Highly Selective and Tunable Protein Hydrolysis by a Polyoxometalate Complex in Surfactant Solutions: A Step toward the Development of Artificial Metalloproteases for Membrane Proteins
Author(s) -
Annelies Sap,
Laurens Vandebroek,
Vincent Goovaerts,
Erik Martens,
Paul Proost,
Tatja.

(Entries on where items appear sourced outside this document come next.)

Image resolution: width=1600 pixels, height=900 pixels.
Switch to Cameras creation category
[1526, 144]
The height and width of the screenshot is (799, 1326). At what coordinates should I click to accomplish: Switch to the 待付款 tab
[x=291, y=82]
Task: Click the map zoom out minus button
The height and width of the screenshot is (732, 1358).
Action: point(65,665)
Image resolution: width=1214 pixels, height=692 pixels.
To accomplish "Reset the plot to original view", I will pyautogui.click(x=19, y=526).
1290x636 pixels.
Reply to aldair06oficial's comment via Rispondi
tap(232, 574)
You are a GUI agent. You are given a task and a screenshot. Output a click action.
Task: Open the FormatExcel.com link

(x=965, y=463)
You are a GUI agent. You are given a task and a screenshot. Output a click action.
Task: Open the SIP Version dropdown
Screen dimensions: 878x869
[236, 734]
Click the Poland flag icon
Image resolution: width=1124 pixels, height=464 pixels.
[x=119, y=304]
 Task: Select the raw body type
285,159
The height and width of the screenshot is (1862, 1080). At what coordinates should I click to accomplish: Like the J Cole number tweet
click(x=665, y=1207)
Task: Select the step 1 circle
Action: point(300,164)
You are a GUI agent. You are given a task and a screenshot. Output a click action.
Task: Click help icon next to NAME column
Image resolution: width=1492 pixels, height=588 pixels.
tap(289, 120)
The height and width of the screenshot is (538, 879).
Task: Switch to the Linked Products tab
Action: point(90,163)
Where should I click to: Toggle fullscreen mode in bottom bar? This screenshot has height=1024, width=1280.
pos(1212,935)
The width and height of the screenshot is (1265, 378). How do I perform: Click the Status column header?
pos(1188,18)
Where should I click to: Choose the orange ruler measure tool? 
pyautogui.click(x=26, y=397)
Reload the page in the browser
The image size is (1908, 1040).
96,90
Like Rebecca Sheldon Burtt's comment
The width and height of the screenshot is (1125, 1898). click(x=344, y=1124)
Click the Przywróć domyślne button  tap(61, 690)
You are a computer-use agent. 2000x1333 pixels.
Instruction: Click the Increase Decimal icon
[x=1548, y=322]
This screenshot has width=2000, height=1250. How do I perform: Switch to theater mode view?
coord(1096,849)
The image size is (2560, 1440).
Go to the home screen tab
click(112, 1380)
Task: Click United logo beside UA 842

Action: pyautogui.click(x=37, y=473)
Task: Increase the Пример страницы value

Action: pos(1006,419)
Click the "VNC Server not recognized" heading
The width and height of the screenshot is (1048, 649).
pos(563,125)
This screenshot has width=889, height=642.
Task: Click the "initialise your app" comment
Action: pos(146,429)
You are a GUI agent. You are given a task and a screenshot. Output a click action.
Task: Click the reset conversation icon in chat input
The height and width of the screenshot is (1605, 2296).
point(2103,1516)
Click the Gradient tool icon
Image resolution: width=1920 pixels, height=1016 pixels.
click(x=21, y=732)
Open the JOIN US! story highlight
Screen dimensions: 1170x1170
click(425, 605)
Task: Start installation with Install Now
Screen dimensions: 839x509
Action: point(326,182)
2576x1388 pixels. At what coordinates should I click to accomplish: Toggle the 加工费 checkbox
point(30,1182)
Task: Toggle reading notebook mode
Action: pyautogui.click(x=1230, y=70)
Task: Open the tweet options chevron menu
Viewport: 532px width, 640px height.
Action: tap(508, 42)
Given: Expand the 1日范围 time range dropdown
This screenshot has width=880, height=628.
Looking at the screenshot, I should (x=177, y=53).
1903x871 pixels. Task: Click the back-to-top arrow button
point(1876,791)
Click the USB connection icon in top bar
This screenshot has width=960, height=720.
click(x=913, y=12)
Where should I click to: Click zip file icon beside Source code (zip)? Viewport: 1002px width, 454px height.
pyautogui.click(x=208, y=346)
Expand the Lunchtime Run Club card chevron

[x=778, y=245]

ParacVogt
Publication year - 2017
Publication title -
acs omega
Language(s) - English
Resource type - Journals
SCImago Journal Rank - 0.779
H-Index - 40
ISSN - 2470-1343
DOI - 10.1021/acsomega.7b00168
Subject(s) - chemistry , hydrolysis , pulmonary surfactant , edman degradation , polyoxometalate , peptide , chaps , peptide bond , selectivity , bovine serum albumin , membrane , chromatography , combinatorial chemistry , organic chemistry , peptide sequence , biochemistry , gene , catalysis
This study represents the first example of protein hydrolysis at pH = 7.4 and 60 °C by a metal-substituted polyoxometalate (POM) in the presence of a zwitterionic surfactant. Edman degradation results show that in the presence of 0.5% w/v 3-[(3-cholamidopropyl)dimethylammonio]-1-propanesulfonate (CHAPS) detergent, a Zr(IV)-substituted Wells-Dawson-type POM, K 15 H[Zr(α 2 -P 2 W 17 O 61 ) 2 ]·25H 2 O (Zr1-WD2), selectively hydrolyzes human serum albumin exclusively at peptide bonds involving Asp or Glu residues, which contain carboxyl groups in their side chains. The selectivity and extent of protein cleavage are tuned by the CHAPS surfactant by an unfolding mechanism that provides POM access to the hydrolyzed peptide bonds.